- Born: August 12, 1912 Seattle, Washington, U.S.
- Died: April 21, 2010 (aged 97) Frontenac, Missouri, U.S.
- Education: University of Washington University of California, Berkeley (LLB)
- Occupation: Attorney
- Known for: Prosecutor at the Nuremberg Trials

= Whitney Robson Harris =

American lawyer

Whitney Robson Harris (August 12, 1912 – April 21, 2010) was an American attorney, and one of the last surviving prosecutors from the Nuremberg Trials.

== Early life and education ==
Harris was born in Seattle, Washington. His father was a car dealer. He attended the University of Washington and earned a law degree from the University of California, Berkeley. He later became a lawyer in the Navy at the rank of captain.

== Career ==
After the end of World War II, Harris was selected to be part of the legal team led by U.S. Supreme Court Justice Robert H. Jackson that began the prosecution of war criminals in Nuremberg, Germany. Harris led the team's case against Ernst Kaltenbrunner, the highest-ranking leader of the Nazi Security Police to face trial. He was successful in winning a conviction against Kaltenbrunner for war crimes and crimes against humanity. He was also responsible for interrogating Rudolf Franz Ferdinand Hoess, the former commander of the Auschwitz concentration camp. For his work in the Nuremberg trials, Harris was decorated with the Legion of Merit.

In February 2002, Washington University School of Law's "Institute for Global Legal Studies" was renamed to the Whitney R. Harris World Law Institute in honor and recognition of Harris' lifelong achievements in the field of international justice, and his support of legal education and research. He was a member of the Whitney R. Harris World Law Institute's International Council.

During an Experts' Meeting of The Crimes Against Humanity Initiative of the Institute in 2010 at the Brookings Institution, Harris made a plea just prior to his death to the legal experts, members of civil society and diplomats who were present. He stated. "Following the trials, the Genocide Convention was adopted in 1948, criminalizing the Nazis' attempt to exterminate European Jewry. The Geneva Conventions were elaborated in 1949, codifying the laws of war. But crimes against humanity- one of the most revolutionary and important elements of the Nuremberg Charter itself - were never set out in a treaty until the adoption of the International Criminal Court Statute in the summer of 1998. Practically speaking, what that means is that the words uttered after Nuremberg 'And never again' have but a hollow significance. My friends, this initiative of the Institute that bears my name is the first serious international effort to fill this gap, complete this work, and fulfill the Nuremberg legacy."

== Input data ==

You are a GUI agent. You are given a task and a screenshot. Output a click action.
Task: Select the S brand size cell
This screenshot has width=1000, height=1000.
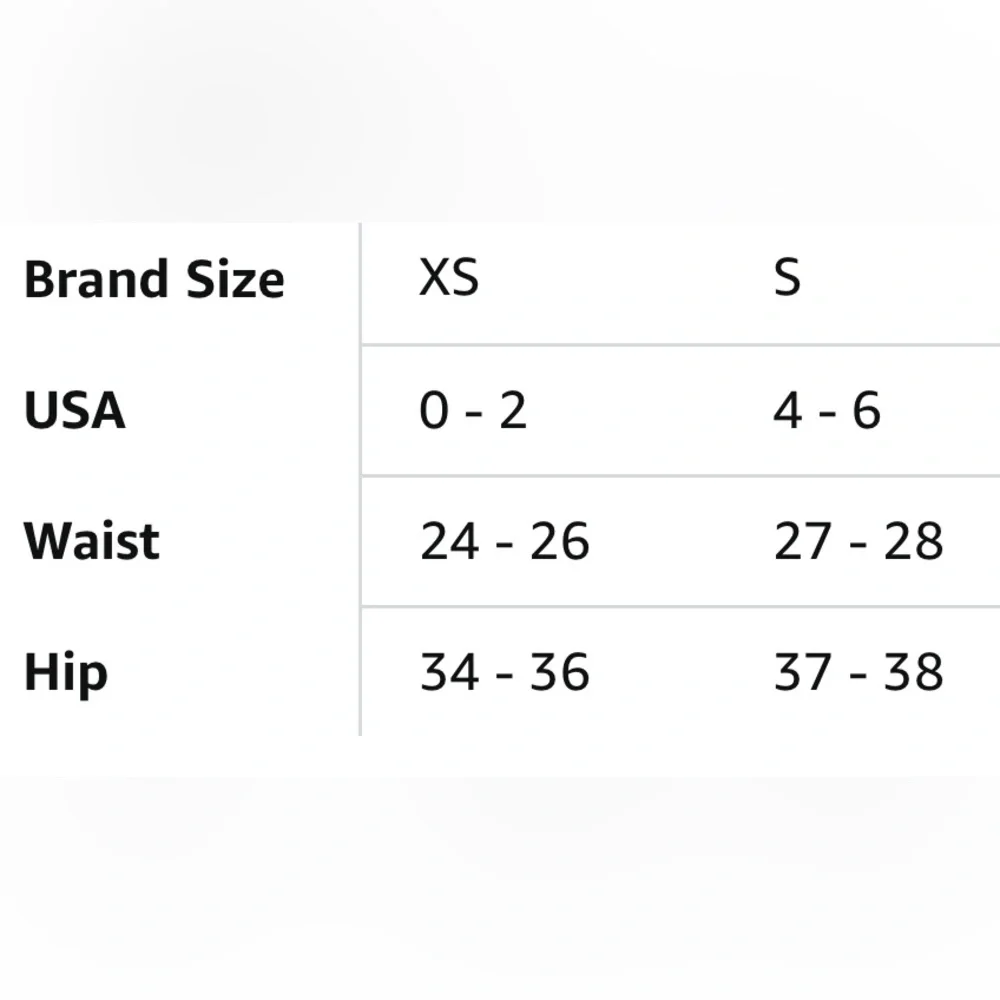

...

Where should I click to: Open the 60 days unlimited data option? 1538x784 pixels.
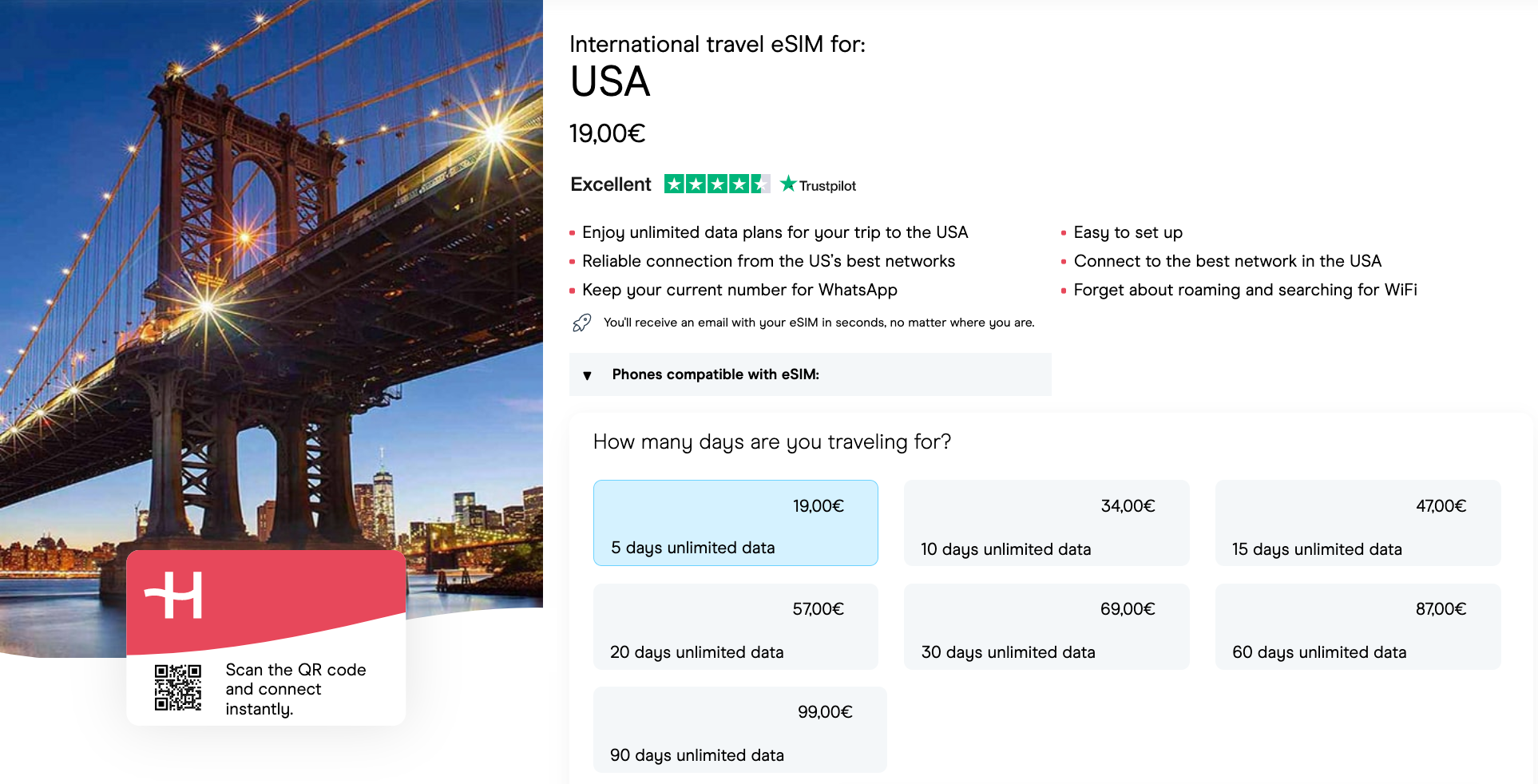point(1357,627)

...

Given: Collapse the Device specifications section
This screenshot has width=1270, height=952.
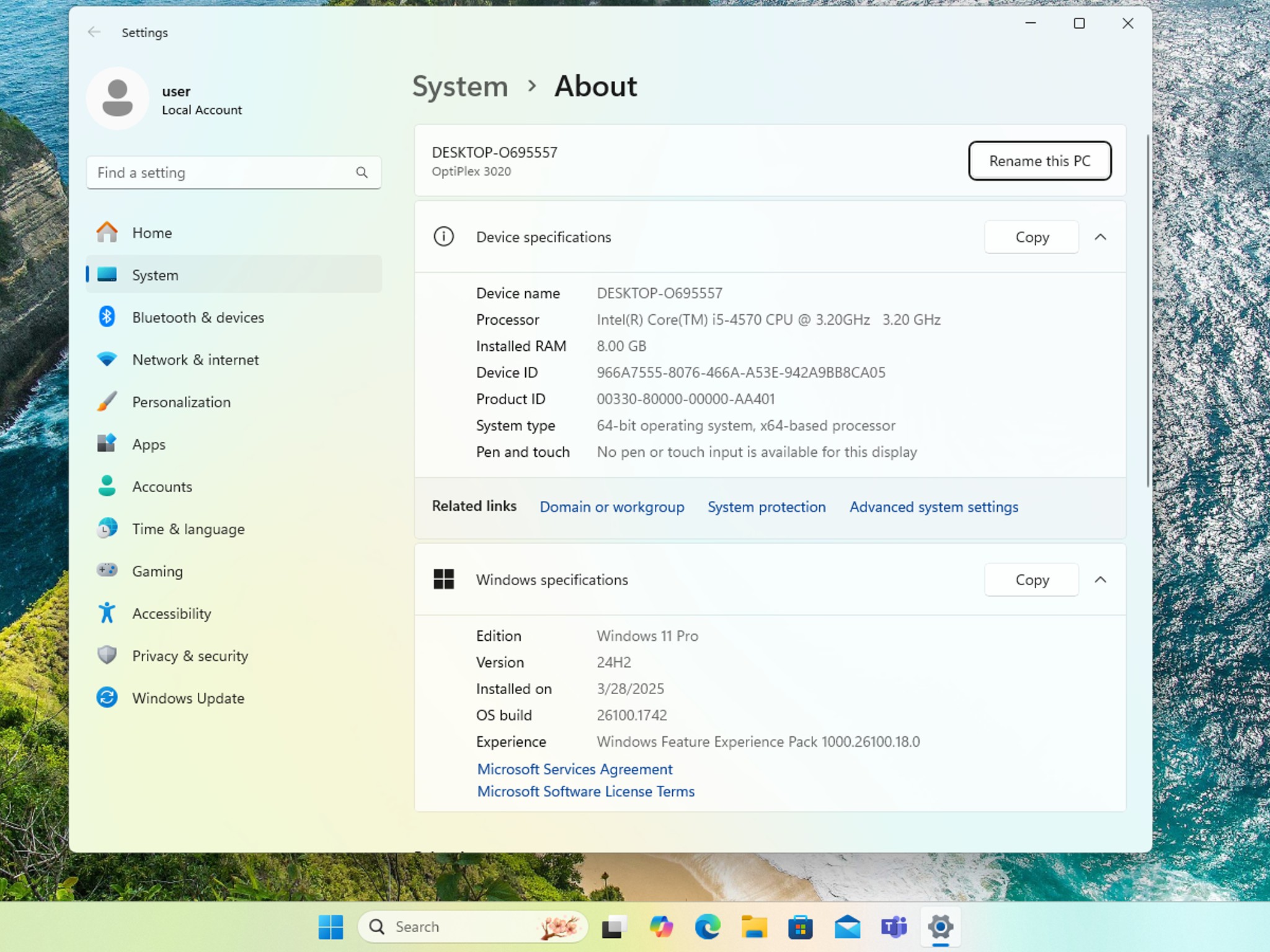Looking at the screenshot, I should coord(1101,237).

== Problem set ==
1) According to the Whitney Robson Harris article, whose case did Harris lead for the prosecution team at Nuremberg?
2) Continue the article on Whitney Robson Harris, starting after its final sentence.

== Per-task outputs ==
1) Ernst Kaltenbrunner

2)
Harris spoke of the institutional evil of the Nazi regime in Germany during an interview in 2008: "Society lays the groundwork, and we develop in that society... We become part of that society, we're captivated by it, and we might do evil, too. It makes you wonder about where is the future of mankind - is evil going to triumph ultimately, or is good going to triumph? You have to find the good instincts that are in all of us."

Seeing environmental conservation as another important component in promoting good in the world, Harris was also a founding member of the Development Board of the International Center for Tropical Ecology at the University of Missouri-St. Louis. The center was renamed the Whitney R. Harris World Ecology Center after a significant donation in 2006.

== Personal life ==
Harris was married three times. His first wife was Gerda Harris of Hidden Hills, California. She died in 2012. He married his second wife, with whom he had a son, his only child, in 1964. They were married until her death, in 1999. Harris married his third wife in 2000. He died at his home from cancer in 2010.